Lors de son témoignage au procès, la praticienne a précisé que le corps de la fillette est arrivé « dans un bon état de conservation », enveloppé dans une couverture de survie. Elle ajoute avoir observé la présence de ruban adhésif sur le visage, qui n’était plus visible au moment des opérations médico-légales. Ces détails, dit-elle, ont été cruciaux pour comprendre les conditions exactes du drame.

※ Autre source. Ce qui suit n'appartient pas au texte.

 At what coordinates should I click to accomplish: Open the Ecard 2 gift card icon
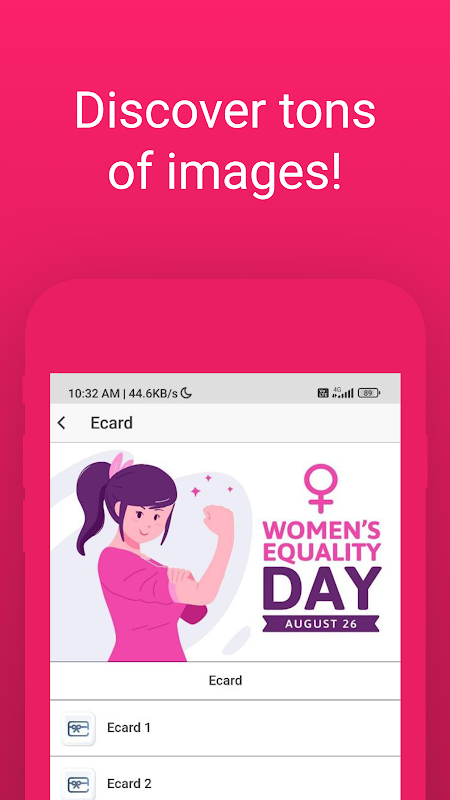pos(78,784)
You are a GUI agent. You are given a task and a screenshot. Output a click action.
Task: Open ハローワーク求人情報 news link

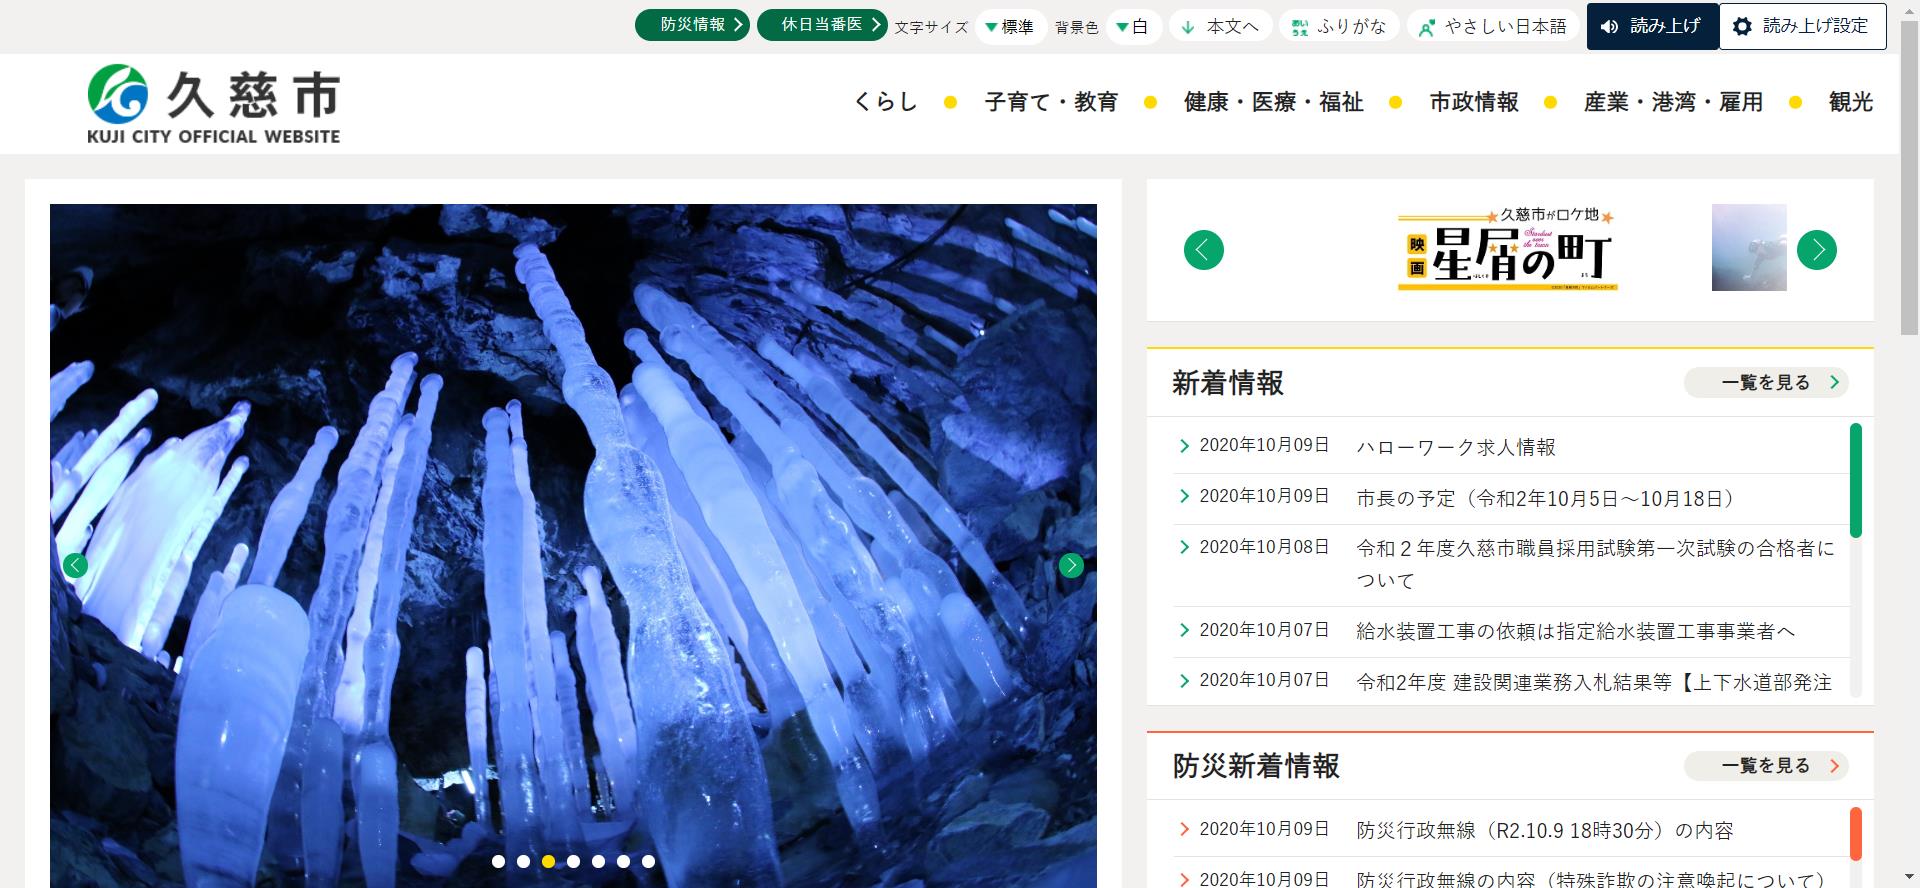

Les conclusions des médecins légistes
L’experte a ensuite décrit avec précision les résultats de son examen. Elle a recensé trente-huit plaies sur le corps de la victime, notamment à l’arrière du thorax et sur le bas du visage. Certaines atteintes présentaient des signes d’hémorragie interne, tandis qu’une fracture de la mâchoire gauche a également été relevée. En revanche, aucune marque de défense n’a été constatée sur les mains, laissant penser que l’enfant n’a pas eu le temps de se protéger.
Selon le rapport médico-légal, la cause du décès est une asphyxie due à l’obstruction des voies respiratoires supérieures, provoquée par du ruban adhésif appliqué sur le nez et la bouche. Un scénario confirmé par plusieurs éléments d’analyse, qui tendent à démontrer une perte rapide de conscience.
Une asphyxie jugée particulièrement angoissante
Interrogée sur la souffrance ressentie par la jeune victime, la docteure Sec a répondu avec une gravité palpable : « Avant la perte de connaissance, l’asphyxie est une expérience extrêmement angoissante, bien au-delà de la douleur physique ». Elle a estimé que l’agonie aurait pu durer deux à trois minutes, un laps de temps court mais d’une intensité dramatique.
Cette déclaration a particulièrement ému les parties civiles, qui cherchent à comprendre les derniers instants de l’enfant. Pour les parents, cette étape du procès est essentielle : savoir si leur fille a souffert demeure une question centrale.
Des constatations supplémentaires évoquées au procès
L’expertise du professeur Patrick Barbet, en charge de l’examen anatomo-pathologique, a révélé d’autres lésions situées dans les zones intimes de la victime. Ces marques, survenues dans les heures précédant le décès, présentent des traces d’infiltration sanguine. Toutefois, les experts n’ont pu déterminer avec certitude l’origine exacte de ces blessures, ni s’il s’agissait d’une agression commise avec un objet ou autrement.
Le docteur Sec a insisté sur la prudence nécessaire dans l’interprétation : « Rien ne permet d’affirmer la nature précise de ces lésions. Nous savons seulement qu’elles ont été causées avant la mort. » Ce passage, particulièrement sensible, a été évoqué avec une grande retenue par la cour.